Crooner-cum-State Duma deputy Iosif Kobzon said Putin was "more worthy” of the award than 2009 recipient US President Barack Obama, arguing that the US leader had initiated aggressive military action in Syria while his Russian counterpart had made efforts to prevent the war from escalating.
Speaking to journalists, Beslan Kobakhiya, vice president of the International Academy of Spiritual Unity and Cooperation, described Putin as the "person of the year,” saying that he had proven his commitment to global peace through personal example.
The academy said that its letter nominating Putin for the award was received by the Nobel Committee on September 20.
The nominating group said it had not consulted Putin on the idea, but Kobzon, a fervent Putin loyalist, explained the president probably wouldn’t comment "because of his humility.”
Russian media have been circulating rumors for several weeks about Putin’s possible Nobel nomination for his role in the Syrian conflict.
Presidential administration spokesman Dmitry Peskov refused to comment on the issue in a recent interview with Russia’s Izvestia daily, saying that tangible results in the Middle East should be reached before any "triumphant statements” could be made.

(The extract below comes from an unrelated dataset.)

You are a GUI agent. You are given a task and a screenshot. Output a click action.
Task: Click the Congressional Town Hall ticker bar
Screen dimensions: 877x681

Putin has drawn much international praise for his government’s efforts to prevent a US-led punitive bombing campaign against Syria over the Middle Eastern nation’s alleged deployment of chemical weapons.
Critics of Russia have argued, however, that the Kremlin is primarily motivated by its desire to protect strategic interests in the region and that it has been supplying weapons to Bashar Assad’s regime.
The Nobel Committee formally does not comment on the names of nominees – or the people who nominated them – for 50 years after the prize is awarded.
Three other Russians have won the Nobel Peace Prize since the honor was founded in 1901. The most recent winner was Soviet leader Mikhail Gorbachev in 1991.
Former recipients are allowed to put forward and support new candidates, but the nominating group said it had no plans to consult Gorbachev about Putin’s suitability for the award.
The Nobel Committee’s deadline for 2014 submissions expires on February 1. The Peace Prize winner will be announced in October and presented with the award in a ceremony on December 10 in Oslo, Norway.